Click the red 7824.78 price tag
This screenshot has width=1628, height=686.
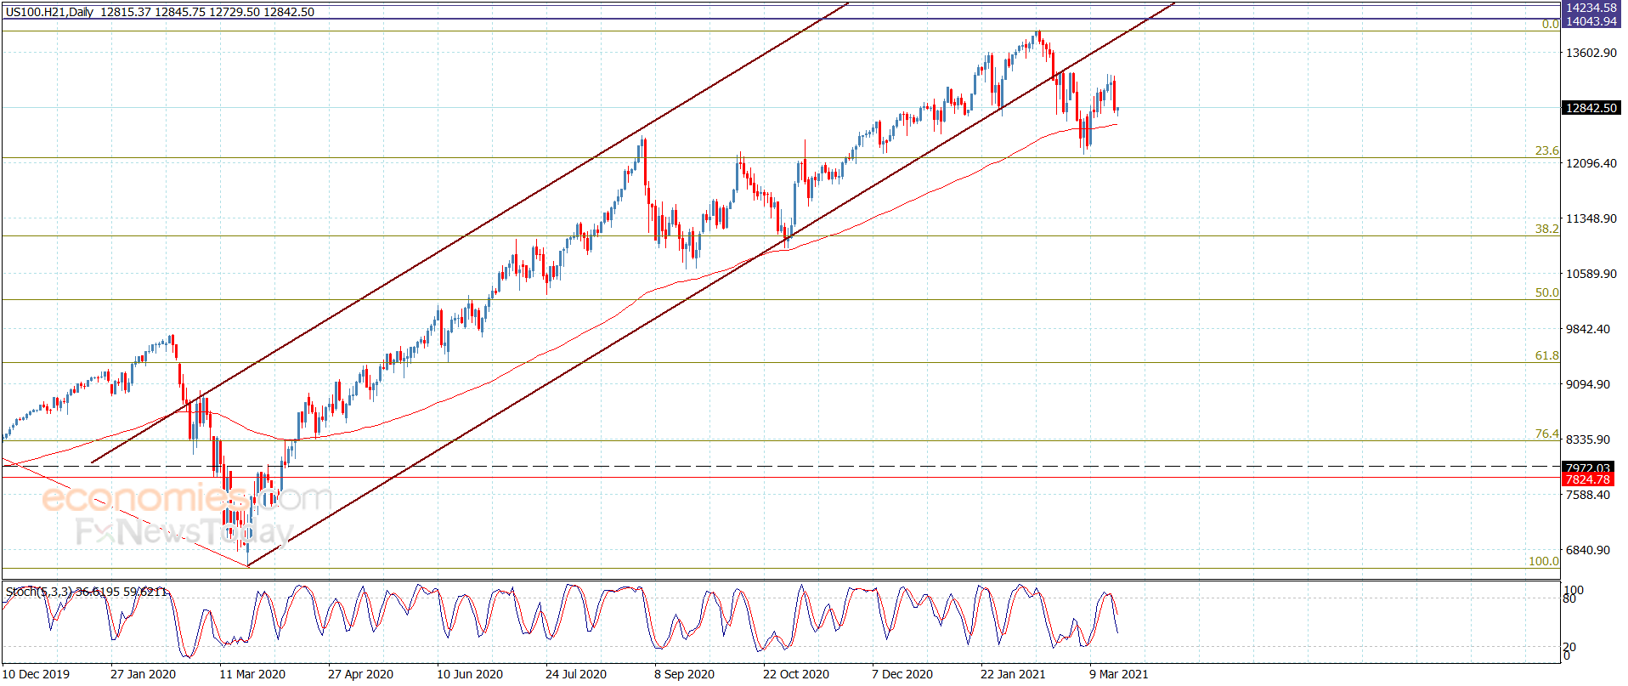tap(1587, 479)
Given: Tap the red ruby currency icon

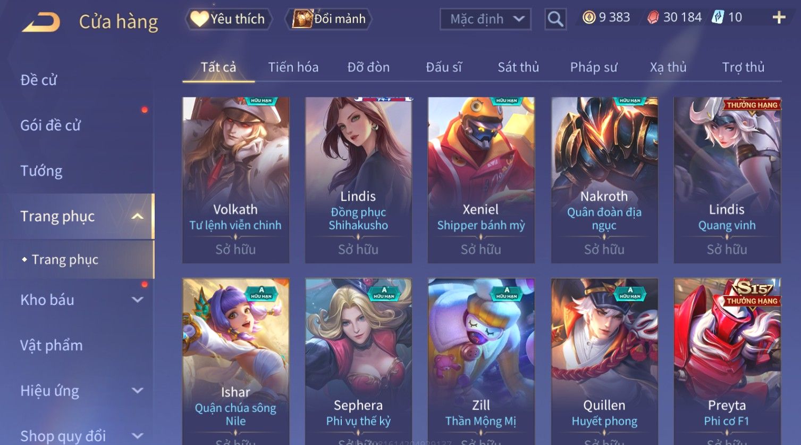Looking at the screenshot, I should [653, 18].
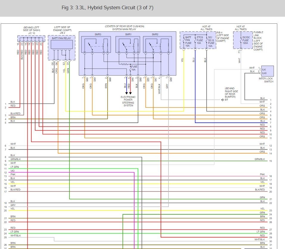Click the BT ground symbol
The height and width of the screenshot is (249, 285).
(223, 100)
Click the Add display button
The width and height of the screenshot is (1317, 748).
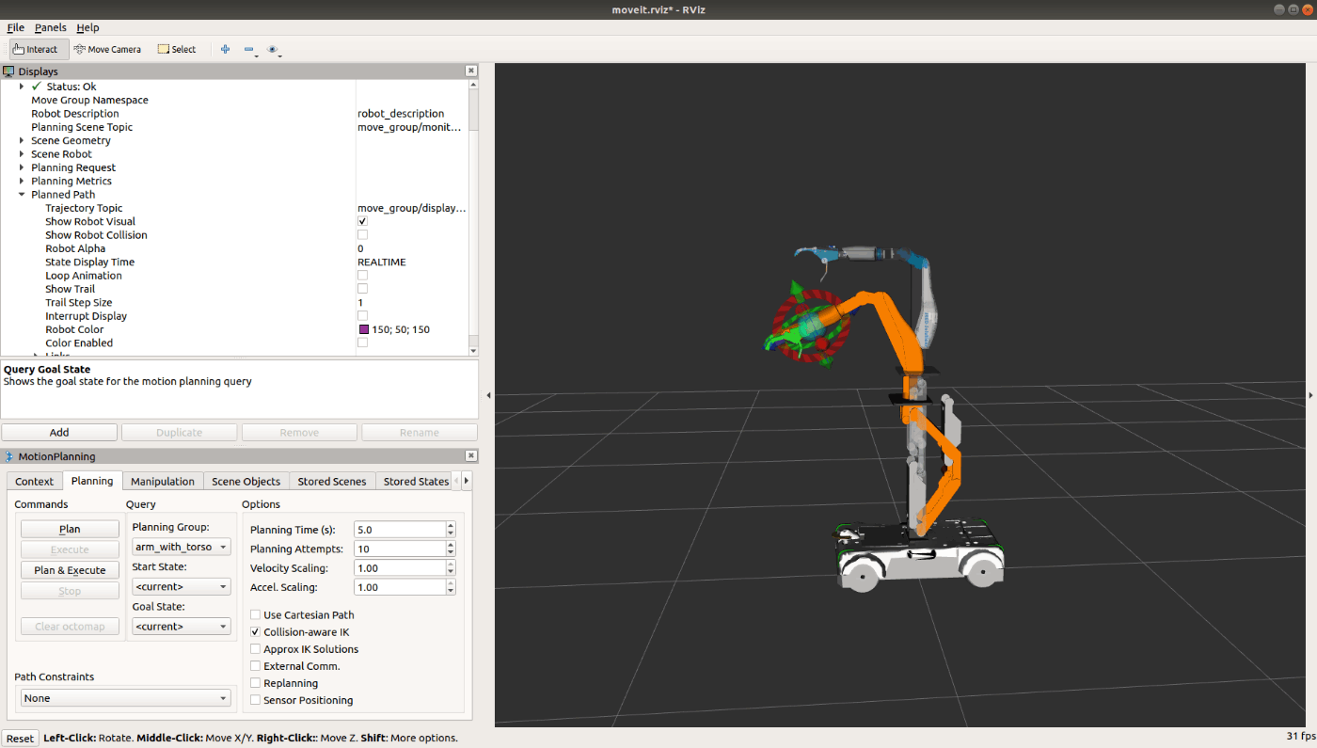click(59, 433)
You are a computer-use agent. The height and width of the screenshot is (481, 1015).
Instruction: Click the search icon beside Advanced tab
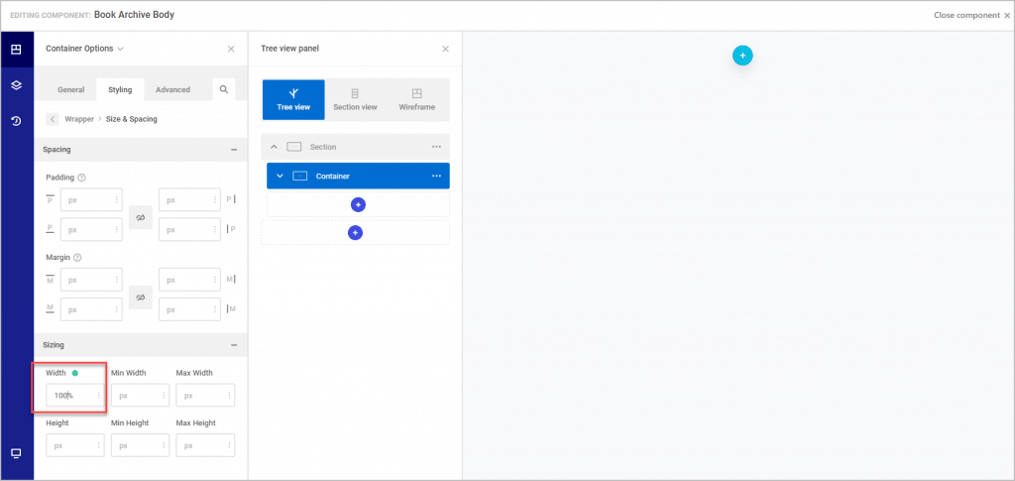tap(224, 89)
++++++++
Instructions to follow: All lines from the one with "Given: Tap the red ruby currency icon" through the end of the records above must be reproduced exactly, both ends included, and the pictures must be left out.

Reply to the exercise:
Given: Tap the red ruby currency icon

Looking at the screenshot, I should [653, 18].
Click the BT ground symbol
The height and width of the screenshot is (249, 285).
(223, 100)
Click the Add display button
The width and height of the screenshot is (1317, 748).
click(59, 433)
You are a computer-use agent. The height and width of the screenshot is (481, 1015).
Instruction: Click the search icon beside Advanced tab
tap(224, 89)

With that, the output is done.